Through this process, Nedbank found that up to 8 percent of clients still had an unresolved issue at the time of contact, and established new processes to make sure the issue was resolved within that same telephone call, either by the person conducting the survey or by special resolution experts, ensuring clients' satisfaction when they get off the phone.
"You need to have a very robust measurement engine in place as a foundational step to start building more aspirational initiatives," Hardie says. The process allows for an extreme level of granularity to the point where Nedbank is able to produce an NPS for its individual bankers, creating clear targets in staff members' scorecards that are directly linked to the client experience being delivered.
However, measuring on its own is not enough. Hardie underlines the need to bring an organizationwide cultural revolution that encourages employees to change their behavior as they interact with clients, while also promoting a more client-centric experience with internal clients. One of the ways Nedbank began manifesting its commitment to clients was through its "Ask Once" promise, through which the bank pledges to resolve client requests the first time around. In case the bank fails to keep this promise, it will make a donation in the client's name to the client's choice from a list of charities.
"This was a very clear commitment to clients and non-clients alike that we were determined to start fixing the basics and embark on a client-centered journey," Hardie adds.
This strategy demonstrates that Nedbank not only knows about its clients, but also knows them individually. Hardie says the company's strategy has driven impressive results. In the first half of the year, NPS has increased "drastically" across the board, reaching in excess of 80 percent in some channels. This lift after a five-year journey is believed to be due to the different initiatives meshing together and starting to drive real change. "We got to the critical stage where the cohesiveness of the initiatives started to drive real results."
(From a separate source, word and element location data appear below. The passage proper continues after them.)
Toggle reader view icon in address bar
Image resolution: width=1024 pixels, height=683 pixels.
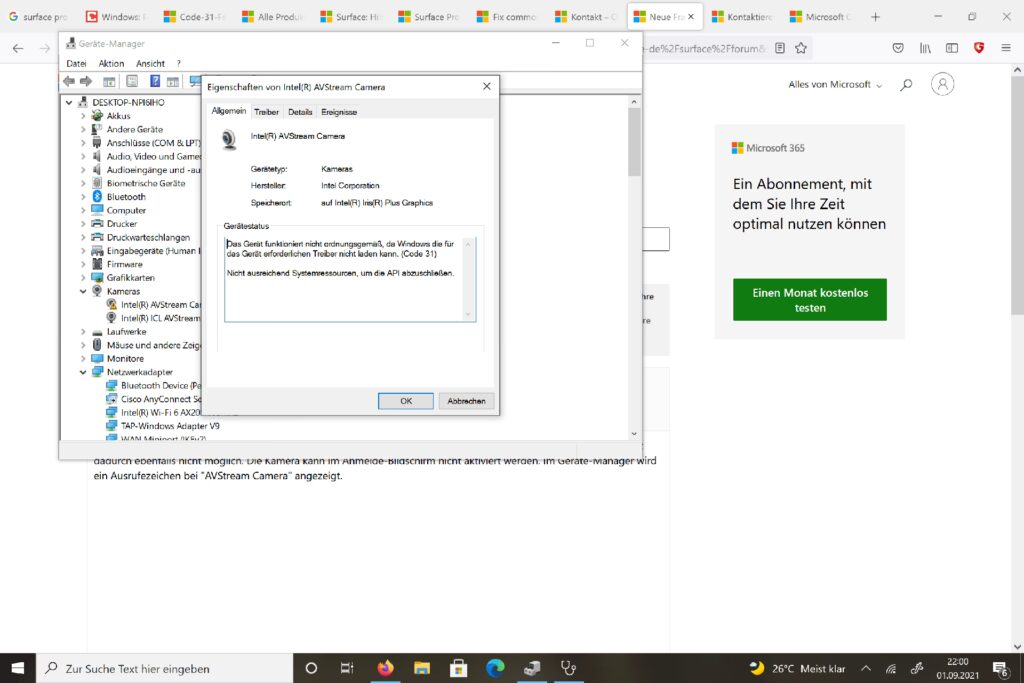click(x=779, y=48)
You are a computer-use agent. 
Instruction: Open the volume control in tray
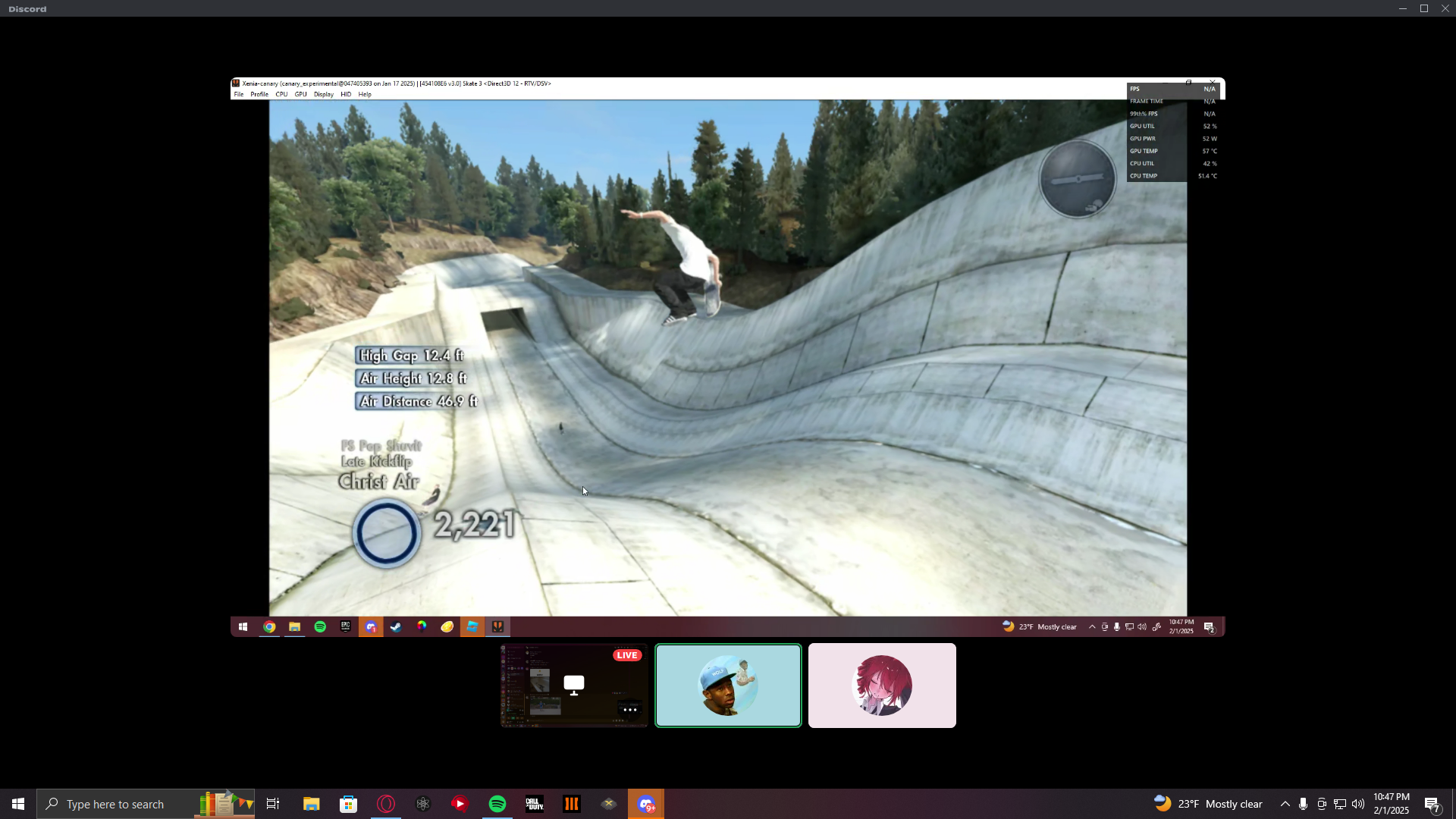[1358, 804]
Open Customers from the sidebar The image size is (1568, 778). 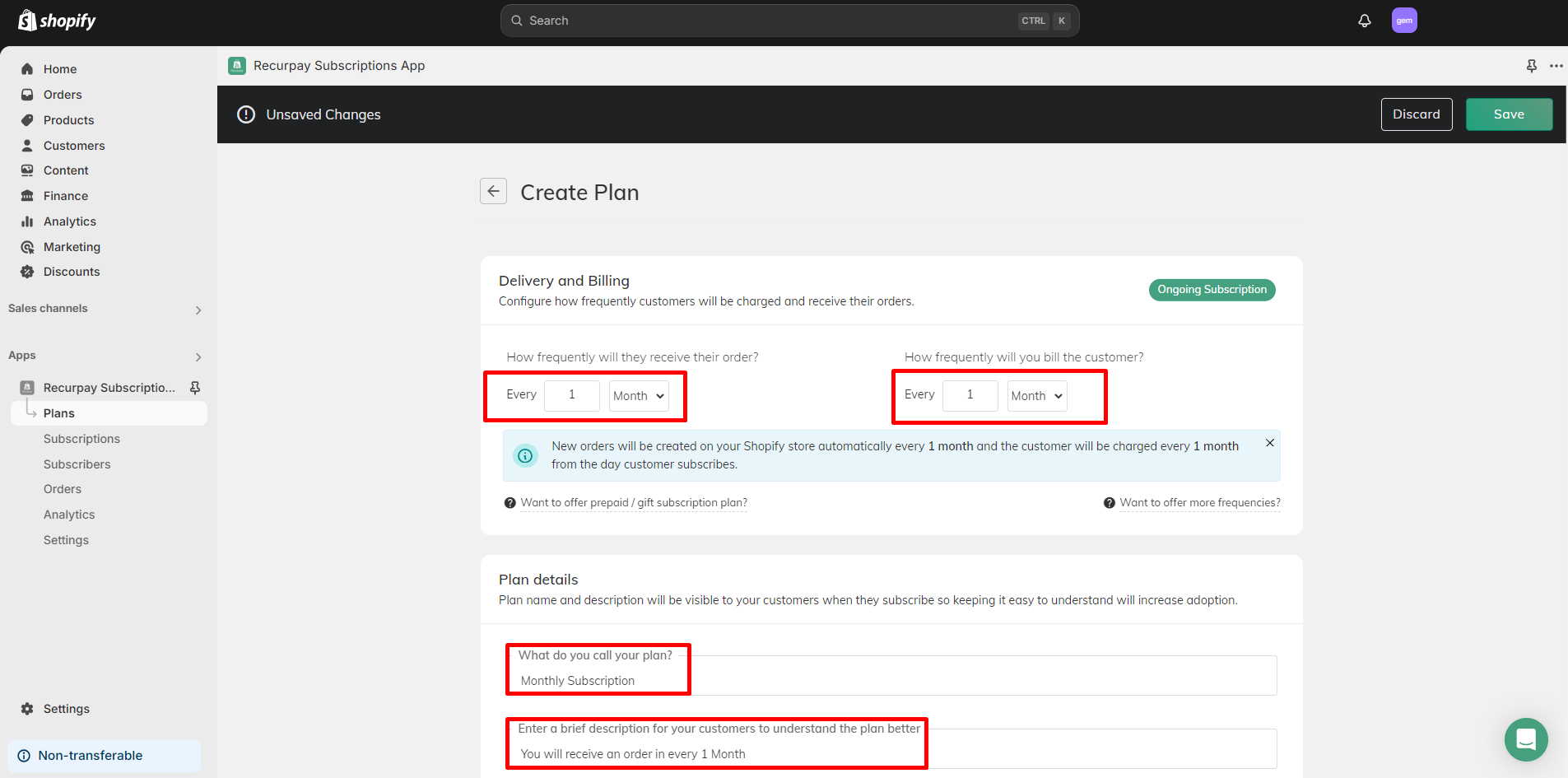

Customer acquisition rates also improved, which were below the bank's expectations three years ago. These have since increased and compare with those of international retail banks. With the help of Peppers & Rogers Group, Nedbank now better understands the causes of attrition and has identified 16 initiatives to address this problem.
Despite its achievements, Nedbank's leadership recognizes that the bank still has more to do to achieve its goals. "It has been a long journey with a lot of hard work and dedication—we are delighted that we are half way there," Hardie says.
Through these various but complementary initiatives, Nedbank continues in its efforts toward building deeper relationships with clients. The bank's most current initiative includes a coordinated review of its client loyalty strategy with the goal of deepening relationships with clients in real time.